Tonight a parent of one of my 6th graders e-mailed me about his math homework. I love it when parents contact me to discuss their student’s progress. Parental involvement has such a powerful effect on student success. In the process of crafting a response, I was forced to really grapple with what the student’s misunderstanding was. I think the result is interesting:
Alex* did both worksheets today, however his sense on how you’ve taught him to convert whole numbers into fractions appears to be different than what I know (keeping whole number as numerator and making the denominator 1). I think he must have been confusing whole number conversions with something else you were teaching but he was obstinate. Thus I think he had trouble with the generic rectangle calculations and I could not help him and we lost patience with each other.
Perhaps you can revisit whole number conversions with him as he would not believe me. I’ll have him do the three problems once he gets the concept correctly — or that you confirm that in this case I am smarter than a 6th grader….and if I am not, I am so sorry. It is probably better I write for a living.
*Not his real name
And then here is my response:
Don’t worry, you’re certainly smarter than a 6th grader. Certainly more wise, too, because 6th graders have a problem not realizing what they don’t know.
I haven’t taught students that they can write any whole number as a fraction over 1 (e.g., 4 = 4/1). As you realized, they sometimes don’t “get” why it works and end up getting more confused. Currently we’ve just been reasoning through multiplicatively via repeated addition: for example, if you had 4 times 2/3, that just means 2/3 + 2/3 + 2/3 + 2/3. To go further, drawing a picture of 2/3 four times and then counting the pieces to recognize you’d have 8/3. A lot of students are still struggling with the idea, and want to say the answer is 8/12 (because they multiply top and bottom by 4). But then you can present them with the question: Aren’t 2/3 and 8/12 equivalent fractions? This creates the dissonance for them to see that the answer should be more than what they started with, not the same. Put another way, multiplying by 4 changes the number of pieces you have (the numerator), but not the size of the pieces (the denominator).
He’s okay right where he is–a lot of students are still there, since we only just learned how to multiply fractions. We’ll be doing more work multiplying fractions by both fractions and whole numbers via the mixed number generic rectangle problems. I think with concepts like this, it’s important to foster both a continual emphasis on why the answer makes sense in addition to repeated drill, which gives students several times to make mistakes / correct them and notice the patterns themselves.
If he wants, we could do some problems together at lunch. I often have a few kids up for extra practice / more individual instruction.
What do you think the student’s struggle was with? What questions would you have asked him to help him resolve his misunderstanding?

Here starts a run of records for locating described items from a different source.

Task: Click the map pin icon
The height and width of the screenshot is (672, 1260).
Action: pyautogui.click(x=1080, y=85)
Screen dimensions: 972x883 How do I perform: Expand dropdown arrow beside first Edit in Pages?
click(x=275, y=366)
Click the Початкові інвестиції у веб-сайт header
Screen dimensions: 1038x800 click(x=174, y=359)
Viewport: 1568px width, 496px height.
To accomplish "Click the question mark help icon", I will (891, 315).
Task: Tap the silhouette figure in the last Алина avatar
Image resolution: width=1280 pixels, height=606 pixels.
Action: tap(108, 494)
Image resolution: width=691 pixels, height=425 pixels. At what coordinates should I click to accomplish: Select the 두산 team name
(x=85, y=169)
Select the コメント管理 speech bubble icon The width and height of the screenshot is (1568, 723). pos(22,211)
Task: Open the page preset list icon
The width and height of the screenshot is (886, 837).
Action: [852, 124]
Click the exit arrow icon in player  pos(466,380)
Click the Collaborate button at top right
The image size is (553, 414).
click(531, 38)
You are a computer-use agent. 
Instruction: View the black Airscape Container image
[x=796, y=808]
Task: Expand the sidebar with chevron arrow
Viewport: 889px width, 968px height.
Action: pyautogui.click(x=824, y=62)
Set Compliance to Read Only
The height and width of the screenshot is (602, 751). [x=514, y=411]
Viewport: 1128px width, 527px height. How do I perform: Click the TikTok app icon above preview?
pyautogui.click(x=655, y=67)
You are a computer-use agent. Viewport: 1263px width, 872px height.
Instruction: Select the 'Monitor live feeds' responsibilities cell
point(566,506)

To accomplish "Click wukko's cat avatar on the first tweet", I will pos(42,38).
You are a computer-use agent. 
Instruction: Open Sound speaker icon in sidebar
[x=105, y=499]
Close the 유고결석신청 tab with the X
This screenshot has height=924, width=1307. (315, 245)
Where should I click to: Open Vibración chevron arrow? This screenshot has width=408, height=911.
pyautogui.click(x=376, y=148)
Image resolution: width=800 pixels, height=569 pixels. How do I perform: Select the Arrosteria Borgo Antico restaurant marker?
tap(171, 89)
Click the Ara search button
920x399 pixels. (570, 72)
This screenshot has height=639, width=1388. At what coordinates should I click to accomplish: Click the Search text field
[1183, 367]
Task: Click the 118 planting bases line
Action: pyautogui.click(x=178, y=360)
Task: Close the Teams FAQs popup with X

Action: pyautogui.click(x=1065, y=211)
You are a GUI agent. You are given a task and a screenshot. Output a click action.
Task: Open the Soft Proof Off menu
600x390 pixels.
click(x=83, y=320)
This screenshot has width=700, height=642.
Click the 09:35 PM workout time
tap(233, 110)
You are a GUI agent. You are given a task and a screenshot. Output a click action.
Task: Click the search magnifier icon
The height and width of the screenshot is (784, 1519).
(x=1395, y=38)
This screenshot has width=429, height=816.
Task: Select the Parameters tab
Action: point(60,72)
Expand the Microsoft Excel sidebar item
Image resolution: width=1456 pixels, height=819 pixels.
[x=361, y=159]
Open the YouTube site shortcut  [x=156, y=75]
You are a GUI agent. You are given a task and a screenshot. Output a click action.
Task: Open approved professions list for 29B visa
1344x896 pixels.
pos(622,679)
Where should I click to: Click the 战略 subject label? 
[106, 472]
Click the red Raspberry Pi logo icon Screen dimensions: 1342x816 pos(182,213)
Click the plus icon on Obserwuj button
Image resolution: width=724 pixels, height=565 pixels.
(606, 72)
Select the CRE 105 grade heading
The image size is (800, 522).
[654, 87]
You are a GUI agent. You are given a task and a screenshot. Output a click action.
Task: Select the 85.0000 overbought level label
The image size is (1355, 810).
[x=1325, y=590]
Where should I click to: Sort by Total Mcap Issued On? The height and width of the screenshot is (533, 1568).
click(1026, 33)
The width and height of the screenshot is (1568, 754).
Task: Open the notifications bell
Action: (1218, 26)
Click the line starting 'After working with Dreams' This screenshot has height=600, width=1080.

My first year of teaching I was both blessed and cursed by a lack of curriculum. The previous 8th grade math teacher had left a collection of NY state test questions from the past several years. But even as an unsophisticated first year teacher, I realized this was a far cry from a well-planned curriculum. And so I spent about hours and hours every unit scouring the internet for different ways to teach a concept, interesting problems, and standards-driven activities. This constant quest for good resources has dramatically accelerated my growth as a teacher and is a continual supply of professional development.Now that I have surveyed the landscape, I feel ready to give back to the community. My initial contribution is a unit on percents
that I planned while student teaching in an 8th grade classroom. There are several features I’d like to highlight that I think were valuable. In this post I will discuss the use of a pre-assessment
This was the first time I gave a pre-assessment. In the past I didn’t gave much thought to prerequisite skills and understanding. By giving a pre-assessment, I forced myself to consider what students needed to know to learn the new material. I also sent students the message that I was serious about helping them be successful, and not just blindly following some curriculum.
Following the pre-assessment I collected student work and used the document camera at the front of the room to briefly flip through student responses. It’s important that this process is anonymous, as the point is to display the range of ideas and not single out students for their mistakes. The teacher may also want to slip in his or her own work to make a particular point (whether it’s a common misunderstanding, a correct solution, or a controversial answer). For example, this student’s solution prompted an interesting discussion.
After giving a pre-assessment it’s important to put the data to use. I found that students had a lot of trouble multiplying decimals and converting between fractions, decimals, and percents. So I planned a station activity the next day where students could practice two skills. Each station was led by a teacher or pair of students who had demonstrated mastery of that particular skill. In this particular instance I allowed students to decide which skill to practice, but you could also assign groups.